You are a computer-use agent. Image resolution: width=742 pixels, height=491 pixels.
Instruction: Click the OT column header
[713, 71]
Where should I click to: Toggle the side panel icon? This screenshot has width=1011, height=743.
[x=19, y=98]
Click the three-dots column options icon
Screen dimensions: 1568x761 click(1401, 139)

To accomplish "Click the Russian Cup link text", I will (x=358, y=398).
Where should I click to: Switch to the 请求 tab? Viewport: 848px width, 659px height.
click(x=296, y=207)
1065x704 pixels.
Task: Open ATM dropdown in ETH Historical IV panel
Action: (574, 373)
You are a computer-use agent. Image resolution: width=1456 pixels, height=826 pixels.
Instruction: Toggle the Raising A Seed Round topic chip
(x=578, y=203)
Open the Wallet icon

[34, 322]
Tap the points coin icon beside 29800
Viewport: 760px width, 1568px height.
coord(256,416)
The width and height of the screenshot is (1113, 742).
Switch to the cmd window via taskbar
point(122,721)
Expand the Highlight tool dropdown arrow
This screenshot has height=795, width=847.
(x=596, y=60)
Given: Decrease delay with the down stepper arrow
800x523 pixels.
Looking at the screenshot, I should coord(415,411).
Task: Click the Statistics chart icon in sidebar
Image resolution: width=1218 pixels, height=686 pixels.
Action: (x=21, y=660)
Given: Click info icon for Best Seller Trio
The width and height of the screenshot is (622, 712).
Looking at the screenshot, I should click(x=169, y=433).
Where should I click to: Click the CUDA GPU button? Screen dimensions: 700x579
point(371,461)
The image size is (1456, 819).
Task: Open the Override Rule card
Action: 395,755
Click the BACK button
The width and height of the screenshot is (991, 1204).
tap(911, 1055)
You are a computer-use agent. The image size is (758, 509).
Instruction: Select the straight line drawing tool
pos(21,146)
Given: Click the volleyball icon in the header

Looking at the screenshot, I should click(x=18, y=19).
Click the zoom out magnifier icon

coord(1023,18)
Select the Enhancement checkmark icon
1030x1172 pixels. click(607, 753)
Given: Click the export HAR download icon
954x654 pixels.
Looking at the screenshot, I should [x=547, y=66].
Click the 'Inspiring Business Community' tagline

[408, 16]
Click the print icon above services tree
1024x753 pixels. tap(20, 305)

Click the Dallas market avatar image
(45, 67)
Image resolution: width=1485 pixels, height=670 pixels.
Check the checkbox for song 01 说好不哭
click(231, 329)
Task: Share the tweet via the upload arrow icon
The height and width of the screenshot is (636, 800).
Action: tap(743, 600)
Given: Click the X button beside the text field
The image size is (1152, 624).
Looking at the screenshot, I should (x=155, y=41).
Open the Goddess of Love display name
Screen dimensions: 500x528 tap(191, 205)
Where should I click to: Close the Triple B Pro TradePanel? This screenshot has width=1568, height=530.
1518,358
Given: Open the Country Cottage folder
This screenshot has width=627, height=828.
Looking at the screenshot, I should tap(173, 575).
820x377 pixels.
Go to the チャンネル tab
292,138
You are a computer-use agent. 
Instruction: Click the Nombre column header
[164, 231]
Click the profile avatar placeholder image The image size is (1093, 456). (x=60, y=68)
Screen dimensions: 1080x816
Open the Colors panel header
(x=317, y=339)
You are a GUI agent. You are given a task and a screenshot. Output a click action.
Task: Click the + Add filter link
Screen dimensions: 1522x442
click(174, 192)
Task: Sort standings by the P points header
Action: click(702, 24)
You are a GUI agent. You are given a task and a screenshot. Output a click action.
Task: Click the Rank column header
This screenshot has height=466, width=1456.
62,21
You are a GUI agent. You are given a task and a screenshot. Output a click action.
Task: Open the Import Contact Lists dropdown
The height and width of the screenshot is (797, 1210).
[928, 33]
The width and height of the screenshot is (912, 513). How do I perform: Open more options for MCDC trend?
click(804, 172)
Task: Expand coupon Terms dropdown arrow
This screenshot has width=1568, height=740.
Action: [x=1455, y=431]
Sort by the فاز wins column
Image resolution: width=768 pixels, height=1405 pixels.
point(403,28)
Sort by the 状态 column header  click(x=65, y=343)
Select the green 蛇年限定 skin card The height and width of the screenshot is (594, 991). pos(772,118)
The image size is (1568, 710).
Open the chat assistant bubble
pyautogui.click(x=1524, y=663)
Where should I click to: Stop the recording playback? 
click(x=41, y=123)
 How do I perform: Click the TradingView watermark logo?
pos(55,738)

#####

# [Problem]
Quote the listing in full, please, keeping every line exact.

# [Response for this exercise]
You are a computer-use agent. Image resolution: width=742 pixels, height=491 pixels.
Instruction: Click the OT column header
[713, 71]
Where should I click to: Toggle the side panel icon? This screenshot has width=1011, height=743.
[x=19, y=98]
Click the three-dots column options icon
Screen dimensions: 1568x761 click(1401, 139)

To accomplish "Click the Russian Cup link text", I will (x=358, y=398).
Where should I click to: Switch to the 请求 tab? Viewport: 848px width, 659px height.
click(x=296, y=207)
1065x704 pixels.
Task: Open ATM dropdown in ETH Historical IV panel
Action: (574, 373)
You are a computer-use agent. Image resolution: width=1456 pixels, height=826 pixels.
Instruction: Toggle the Raising A Seed Round topic chip
(x=578, y=203)
Open the Wallet icon

[34, 322]
Tap the points coin icon beside 29800
Viewport: 760px width, 1568px height.
coord(256,416)
The width and height of the screenshot is (1113, 742).
Switch to the cmd window via taskbar
point(122,721)
Expand the Highlight tool dropdown arrow
This screenshot has height=795, width=847.
(x=596, y=60)
Given: Decrease delay with the down stepper arrow
800x523 pixels.
Looking at the screenshot, I should coord(415,411).
Task: Click the Statistics chart icon in sidebar
Image resolution: width=1218 pixels, height=686 pixels.
Action: (x=21, y=660)
Given: Click info icon for Best Seller Trio
The width and height of the screenshot is (622, 712).
Looking at the screenshot, I should click(x=169, y=433).
Where should I click to: Click the CUDA GPU button? Screen dimensions: 700x579
point(371,461)
The image size is (1456, 819).
Task: Open the Override Rule card
Action: 395,755
Click the BACK button
The width and height of the screenshot is (991, 1204).
tap(911, 1055)
You are a computer-use agent. The image size is (758, 509).
Instruction: Select the straight line drawing tool
pos(21,146)
Given: Click the volleyball icon in the header

Looking at the screenshot, I should click(x=18, y=19).
Click the zoom out magnifier icon

coord(1023,18)
Select the Enhancement checkmark icon
1030x1172 pixels. click(607, 753)
Given: Click the export HAR download icon
954x654 pixels.
Looking at the screenshot, I should [x=547, y=66].
Click the 'Inspiring Business Community' tagline

[408, 16]
Click the print icon above services tree
1024x753 pixels. tap(20, 305)

Click the Dallas market avatar image
(45, 67)
Image resolution: width=1485 pixels, height=670 pixels.
Check the checkbox for song 01 说好不哭
click(231, 329)
Task: Share the tweet via the upload arrow icon
The height and width of the screenshot is (636, 800).
Action: tap(743, 600)
Given: Click the X button beside the text field
The image size is (1152, 624).
Looking at the screenshot, I should (x=155, y=41).
Open the Goddess of Love display name
Screen dimensions: 500x528 tap(191, 205)
Where should I click to: Close the Triple B Pro TradePanel? This screenshot has width=1568, height=530.
1518,358
Given: Open the Country Cottage folder
This screenshot has width=627, height=828.
Looking at the screenshot, I should tap(173, 575).
820x377 pixels.
Go to the チャンネル tab
292,138
You are a computer-use agent. 
Instruction: Click the Nombre column header
[164, 231]
Click the profile avatar placeholder image The image size is (1093, 456). (x=60, y=68)
Screen dimensions: 1080x816
Open the Colors panel header
(x=317, y=339)
You are a GUI agent. You are given a task and a screenshot. Output a click action.
Task: Click the + Add filter link
Screen dimensions: 1522x442
click(174, 192)
Task: Sort standings by the P points header
Action: click(702, 24)
You are a GUI agent. You are given a task and a screenshot. Output a click action.
Task: Click the Rank column header
This screenshot has height=466, width=1456.
62,21
You are a GUI agent. You are given a task and a screenshot. Output a click action.
Task: Open the Import Contact Lists dropdown
The height and width of the screenshot is (797, 1210).
[928, 33]
The width and height of the screenshot is (912, 513). How do I perform: Open more options for MCDC trend?
click(804, 172)
Task: Expand coupon Terms dropdown arrow
This screenshot has width=1568, height=740.
Action: [x=1455, y=431]
Sort by the فاز wins column
Image resolution: width=768 pixels, height=1405 pixels.
point(403,28)
Sort by the 状态 column header  click(x=65, y=343)
Select the green 蛇年限定 skin card The height and width of the screenshot is (594, 991). pos(772,118)
The image size is (1568, 710).
Open the chat assistant bubble
pyautogui.click(x=1524, y=663)
Where should I click to: Stop the recording playback? 
click(x=41, y=123)
 How do I perform: Click the TradingView watermark logo?
pos(55,738)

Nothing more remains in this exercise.